During the year ended December 31, 2007, the Company did not issue any options outside the 2001 Stock Plan, the 2003 Stock Plan or the 2005 Stock Plan. As of December 31, 2007, there were 3,568,333 nonqualified stock options outstanding outside of the shareholder approved plans discussed above.

During the year ended December 31, 2006, the Company issued (1) 2,000,000 options to purchase its common stock with an exercise price of $1.88 per share to the Company’s CEO, which have a ten year maximum contractual life and which vest each fiscal quarter end over a three year period from the date of grant, (2) 325,000 options to purchase its common stock with an exercise price of $1.87 per share to the Company’s CFO, with a five year maximum contractual life and which vest annually over a three year period from the date of grant and (3) 200,000 options to purchase its common stock with an exercise price of $1.87 per share to a separate employee, with a five year maximum contractual life and which vest annually over a three year period from the date of grant.

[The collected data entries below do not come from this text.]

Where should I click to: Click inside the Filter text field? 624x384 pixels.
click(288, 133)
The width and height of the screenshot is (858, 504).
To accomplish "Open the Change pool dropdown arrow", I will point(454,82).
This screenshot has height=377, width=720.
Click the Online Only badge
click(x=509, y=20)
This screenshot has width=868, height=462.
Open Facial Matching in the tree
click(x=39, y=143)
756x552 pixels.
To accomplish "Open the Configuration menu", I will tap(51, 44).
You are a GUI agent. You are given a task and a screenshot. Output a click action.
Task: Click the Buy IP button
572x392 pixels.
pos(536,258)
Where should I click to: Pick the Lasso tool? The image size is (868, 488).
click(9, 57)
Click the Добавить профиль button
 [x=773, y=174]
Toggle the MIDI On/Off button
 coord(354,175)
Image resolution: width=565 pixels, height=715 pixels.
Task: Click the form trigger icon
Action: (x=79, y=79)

In addition, during the year ended December 31, 2006 the Company issued 500,000 options to purchase its common stock with an exercise price of $1.88 per share to the Company’s CEO. These options have a ten year maximum contractual life and the options have identical vesting terms to the Performance Stock Option Grant issued to the Company’s President under the 2005 Stock Plan as described above. No compensation cost has been recorded for this grant as the Company does not currently believe that the vesting events are probable of occurrence. The grant date fair value of the award was approximately $0.7 million. This fair value of $0.7 million, or any portion thereof, will not be recognized as compensation expense until the vesting of the award becomes probable.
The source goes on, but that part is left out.